WORK TO BE COMPLETED>
Please extract each line of the data below that contains the string "accomplish".
--
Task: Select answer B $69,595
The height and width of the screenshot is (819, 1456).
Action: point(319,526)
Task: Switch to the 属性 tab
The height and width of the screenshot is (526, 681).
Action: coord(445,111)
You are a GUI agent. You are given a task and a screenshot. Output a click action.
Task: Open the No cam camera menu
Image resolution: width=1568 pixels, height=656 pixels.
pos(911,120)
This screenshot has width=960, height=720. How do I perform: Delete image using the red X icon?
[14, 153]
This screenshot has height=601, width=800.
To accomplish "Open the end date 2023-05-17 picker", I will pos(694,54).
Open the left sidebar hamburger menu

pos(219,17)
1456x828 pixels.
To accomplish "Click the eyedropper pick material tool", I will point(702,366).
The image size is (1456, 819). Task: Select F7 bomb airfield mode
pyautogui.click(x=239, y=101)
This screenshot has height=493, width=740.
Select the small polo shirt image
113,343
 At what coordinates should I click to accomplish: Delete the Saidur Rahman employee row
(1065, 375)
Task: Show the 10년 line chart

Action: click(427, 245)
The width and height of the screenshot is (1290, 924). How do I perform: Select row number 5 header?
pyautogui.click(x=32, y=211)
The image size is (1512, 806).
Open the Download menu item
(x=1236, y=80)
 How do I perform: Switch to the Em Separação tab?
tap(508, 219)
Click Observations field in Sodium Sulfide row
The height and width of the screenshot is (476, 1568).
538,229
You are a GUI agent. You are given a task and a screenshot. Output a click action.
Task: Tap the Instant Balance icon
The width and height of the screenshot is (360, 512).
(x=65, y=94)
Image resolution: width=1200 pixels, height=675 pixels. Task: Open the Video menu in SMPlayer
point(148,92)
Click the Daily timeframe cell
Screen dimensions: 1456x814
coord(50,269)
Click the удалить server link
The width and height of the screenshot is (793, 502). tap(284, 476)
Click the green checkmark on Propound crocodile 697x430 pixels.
--
WRITTEN REPLY>
To accomplish "Open the end date 2023-05-17 picker", I will pos(694,54).
To accomplish "Click the eyedropper pick material tool", I will point(702,366).
 At what coordinates should I click to accomplish: Delete the Saidur Rahman employee row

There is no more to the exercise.